Which is, in part, what the station’s DJs bring to the table. KTRT’s heavy metal show, produced by local artist Vblast, aka Vern White, is the perfect example of the station’s mission to provide a variety of sounds. It’s a show that Ashford could not create. It’s also generated phone calls to the station from upset listeners.
“It sounds offensive, but I need to hear that,” said Ashford. “I mean I don’t make a daily diet of it, but it is important.”
New projects
Ashford is always looking to broaden the station’s offerings. The change in the station’s programming in reaction to COVID restrictions has given Ashford a chance to tackle new projects. He’s now working on creating podcast series, focusing on interviews that he plans to have available for streaming on the station’s website, after being aired on the radio. Currently, he’s creating a series with Bluebird Grain Farms about farming in the Methow.
“I miss the normal operation, and I expect it to go back it,” said Ashford. “But for now, I like doing the interview style, I’ve got the facilities here … it’s a nice fill-in. The biggest loss for the station is that the induvial DJs don’t get to come in and do their live shows.”

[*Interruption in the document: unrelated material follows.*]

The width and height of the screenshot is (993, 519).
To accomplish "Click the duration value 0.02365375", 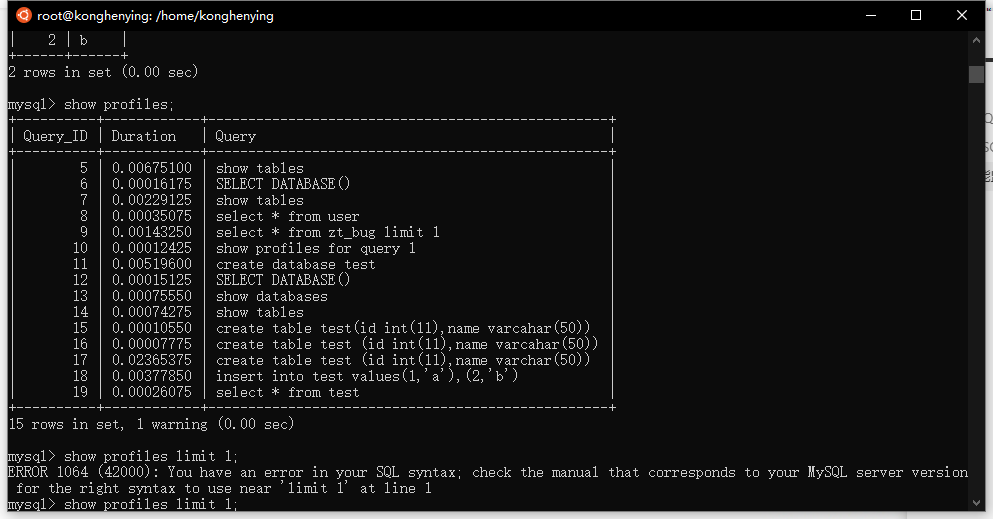I will 151,360.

Another loss: the station can’t broadcast live music from festivals or in-studio performances.
“I really feel for all the festivals, and all of their directors, and all the musicians; it’s one of the hardest-hit professions right now,” said Ashford, who thinks one of the toughest parts about weathering the storm is that no one knows when things will go back to normal.
Throughout all of it though, KTRT continues, on-air, 24-hours-a-day, playing around 400 songs each day.
“The thing I really like about radio,” said Ashford, “is it never goes out of style.”